This morning I met the recruiter for our area for the U.S. Army, and her boss who covers a much larger area (including some 360 high schools, I believe he said). In the course of our conversation he told me something that surprised me a bit: he said that only two or three out of every ten high school students right now meet the eligibility requirements for the Army. Interestingly, though, he said that most of those who are ineligible are ineligible not for academic reasons but for moral and ethical reasons. He mentioned marijuana use and alcohol use, which I might have expected. He also, however, mentioned something I don’t think I had ever thought of in terms of the Army–the incredibly foolish things people post on their Facebook and MySpace pages, and the blatantly stupid if not obscene handles some people select for their e-mail addresses (the preceding terminology is mine, not his).
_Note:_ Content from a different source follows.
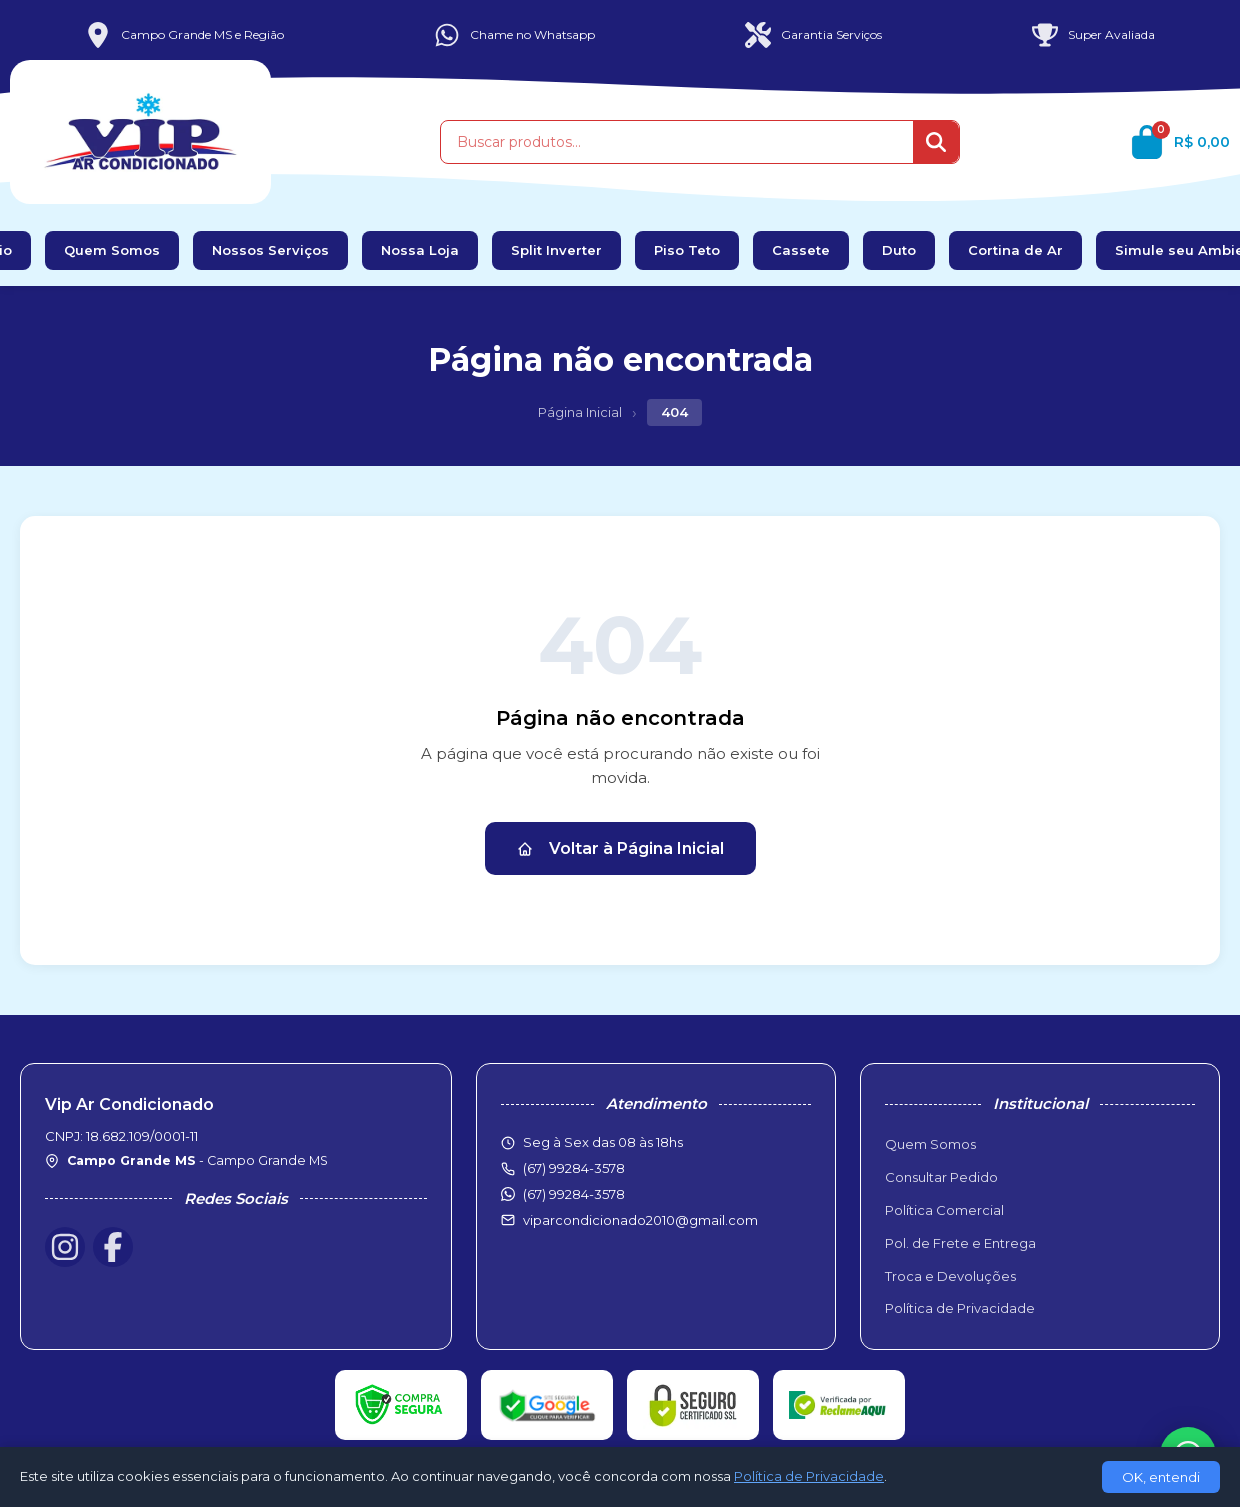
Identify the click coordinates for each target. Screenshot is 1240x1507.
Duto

This conversation left me with two thoughts about the U.S. Army, and one about the Lord’s Army. Regarding the U.S. Army, my first thought was that there must be a very ideal correlation between the number of new recruits the Army needs these days and the number of well-qualified applicants, since at various times in our history the Army never would have been so picky. That the Army is so much more selective now, by the way, is a good thing, in my opinion. Not only does modern warfare and defense require much more technologically advanced knowledge than it has in the past, but I think I would find plenty of company when I say that the threshold for qualifying for military service should be considerably higher than having a pulse and a desire to blow things up.
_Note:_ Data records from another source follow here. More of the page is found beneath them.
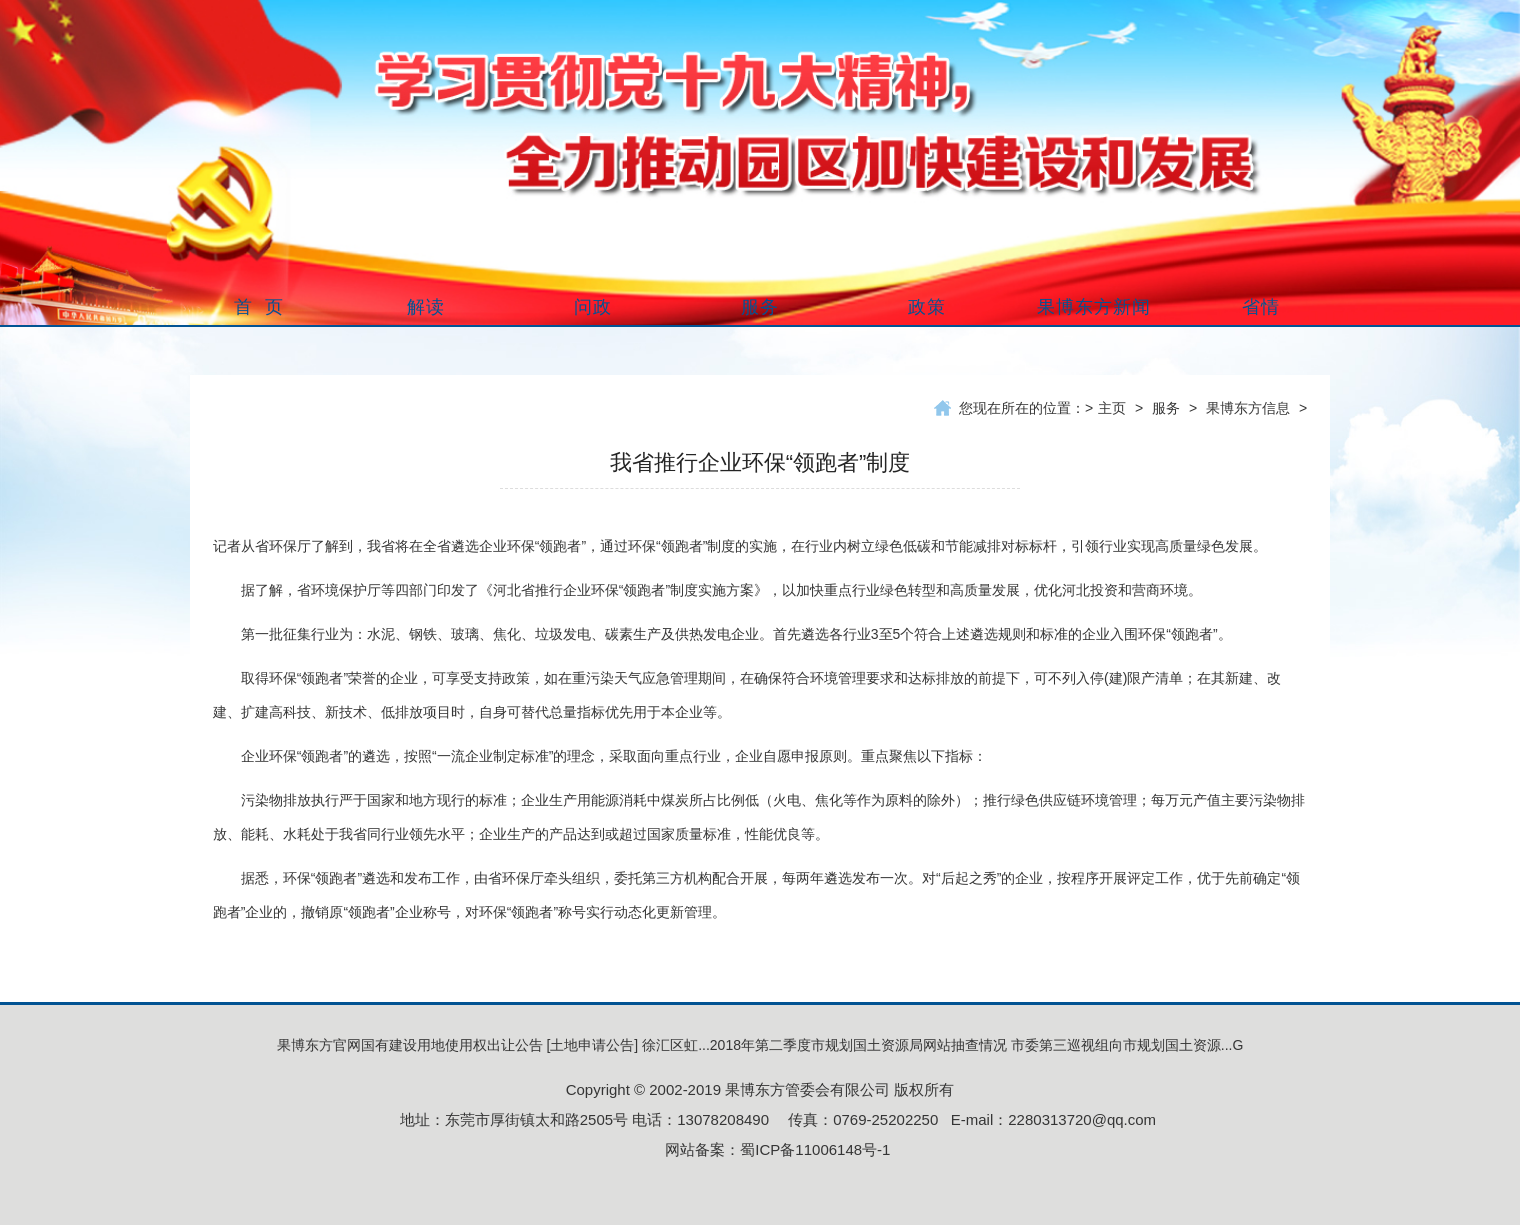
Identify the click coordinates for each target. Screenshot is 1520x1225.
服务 (1166, 408)
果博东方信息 (1248, 408)
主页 (1112, 408)
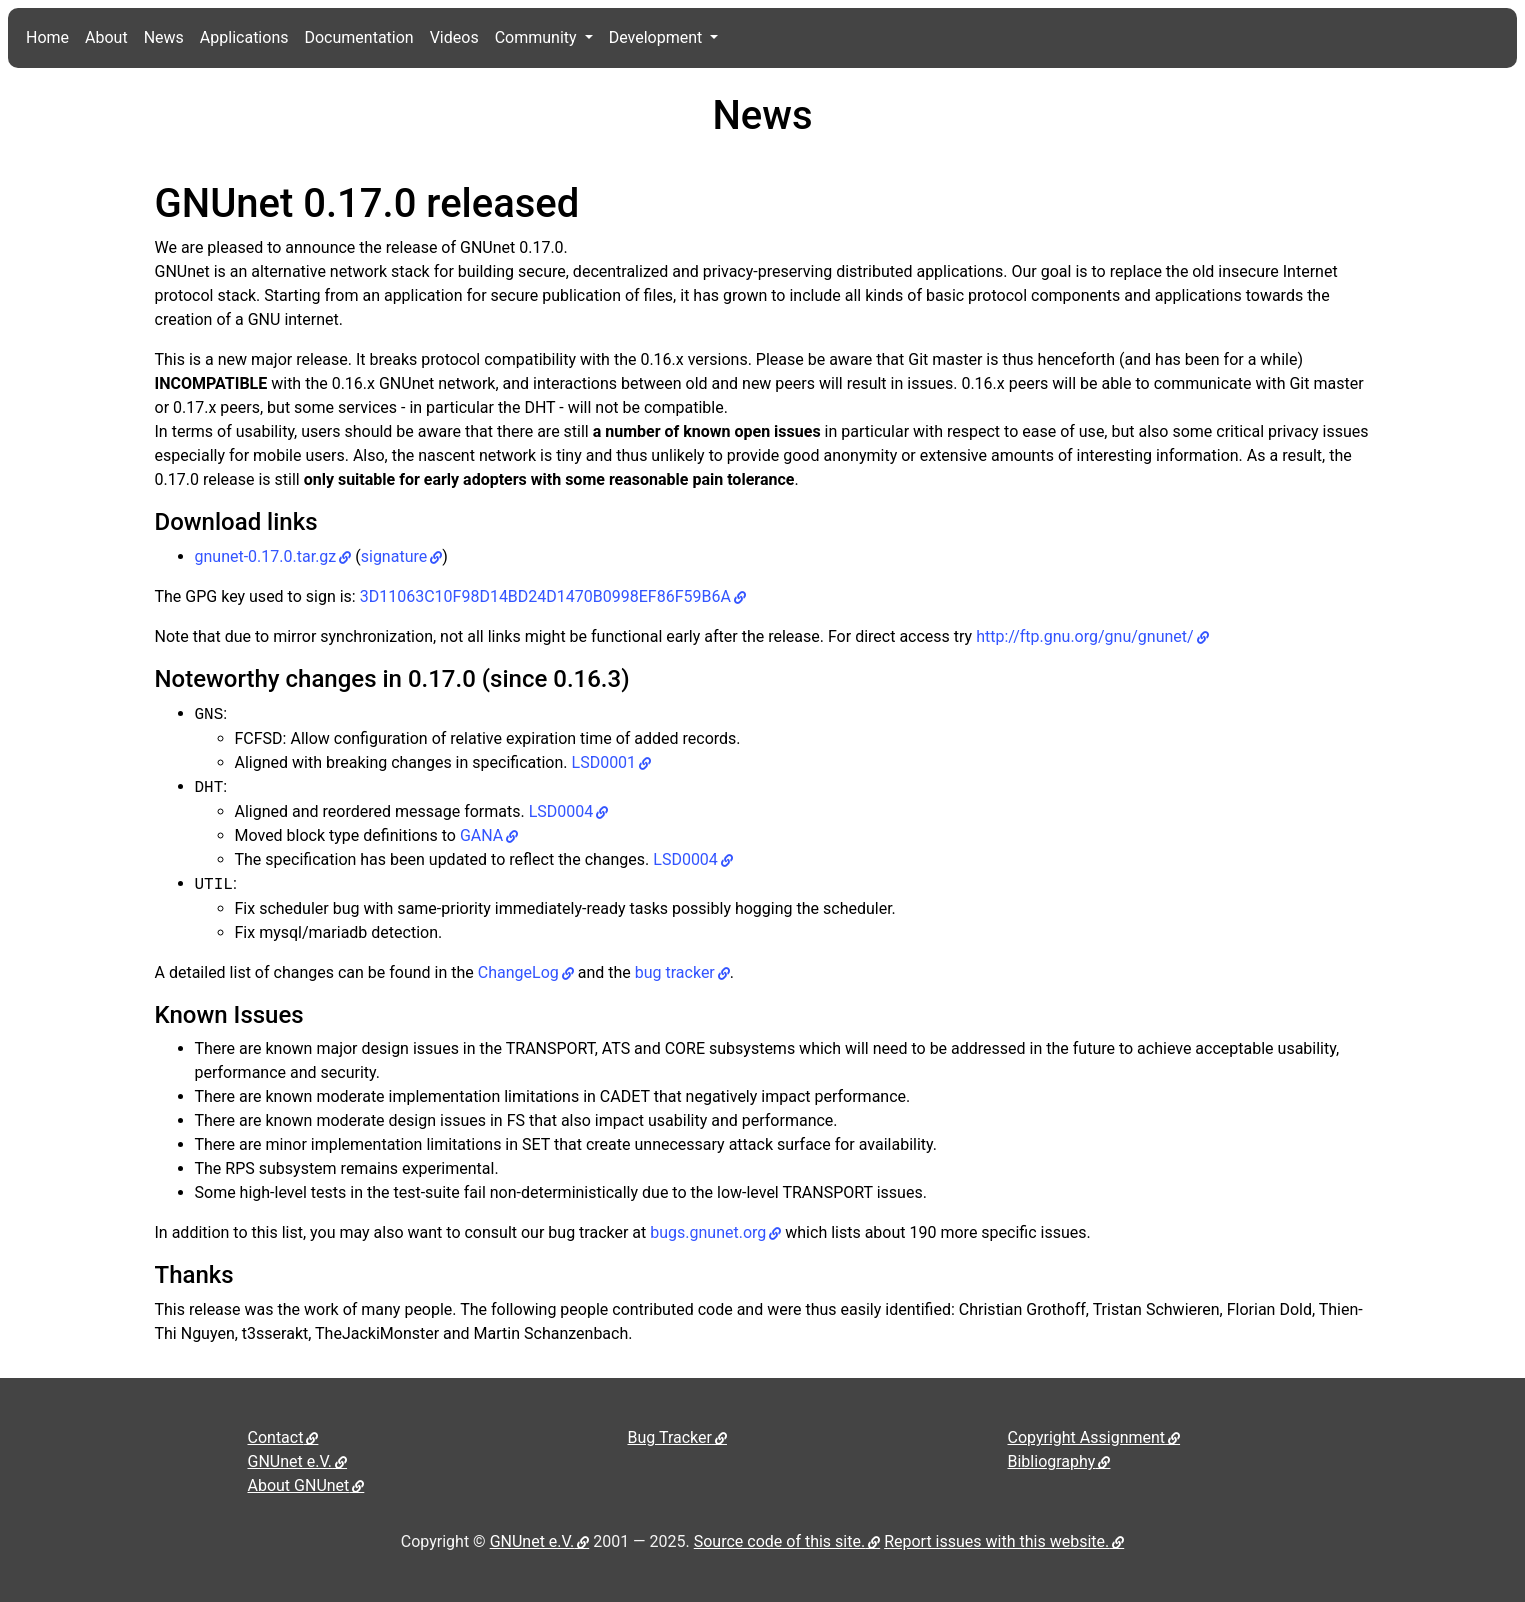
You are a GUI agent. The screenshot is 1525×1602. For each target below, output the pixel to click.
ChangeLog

The second thing this made me think of was how long-lasting and consequential ill-advised decisions made in the heat of the moment or in youthful ignorance can be. The background checks mentioned by this recruiter are things I have done. As someone in a position to make hiring decisions, I have Googled applicants and checked to see if they have Facebook content that is available to the public. (I avoid MySpace like the plague). I have looked at e-mail handles, too. And I know you know the ones we’re talking about. The ones that might be funny when you’re in high school or college, but when included on a professional resume or application demonstrate an incredible lack of tact and professionalism at best and intelligence at worst.
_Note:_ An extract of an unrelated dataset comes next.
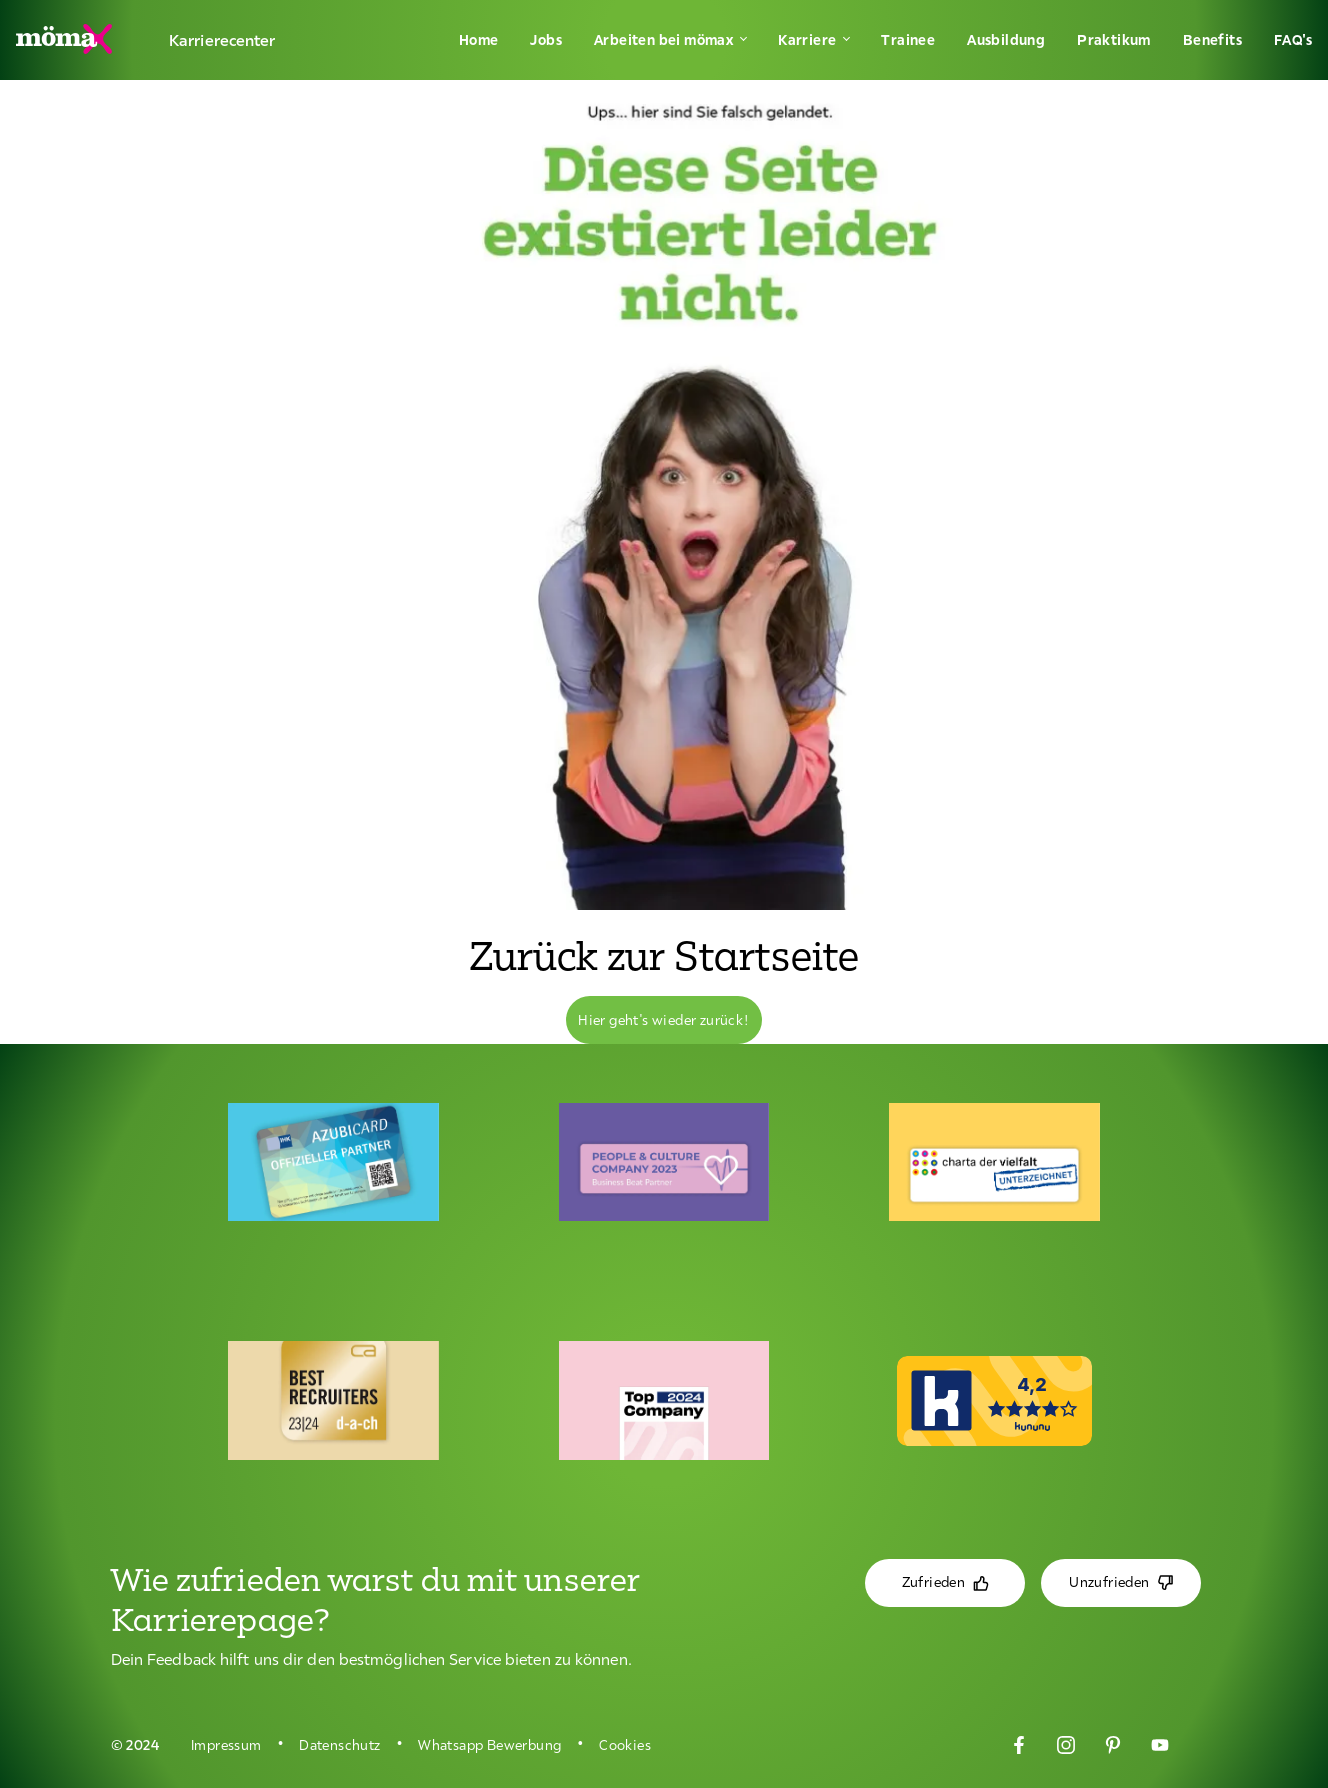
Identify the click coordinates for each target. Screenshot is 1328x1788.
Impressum (226, 1745)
Regarding the Lord’s Army, though, this conversation reminded me again of how glad I am that the eligibility requirements there are much less exacting. In fact, if I did everything perfectly when it came to earning good grades, keeping my Facebook page clean, and never getting in any trouble with the law, all while sending all of my e-mails from an e-mail handle dripping with Christian-ese, the Lord would tell me I had not been accepted. Only by admitting that I could do nothing on my own to earn my way in and that in and of myself I am completely unworthy to join His Army can I even hope to become eligible. And only by accepting that Jesus Christ came to earth as a man, lived a perfect life, died upon the cross and rose three days later, winning the battle over sin and death, can I get in.
As we approach Thanksgiving, this is the thing I am more thankful for than any other: I am in the Lord’s Army, and only because “God so loved the world that He gave His only begotten Son that whoever believes in Him will have everlasting life.”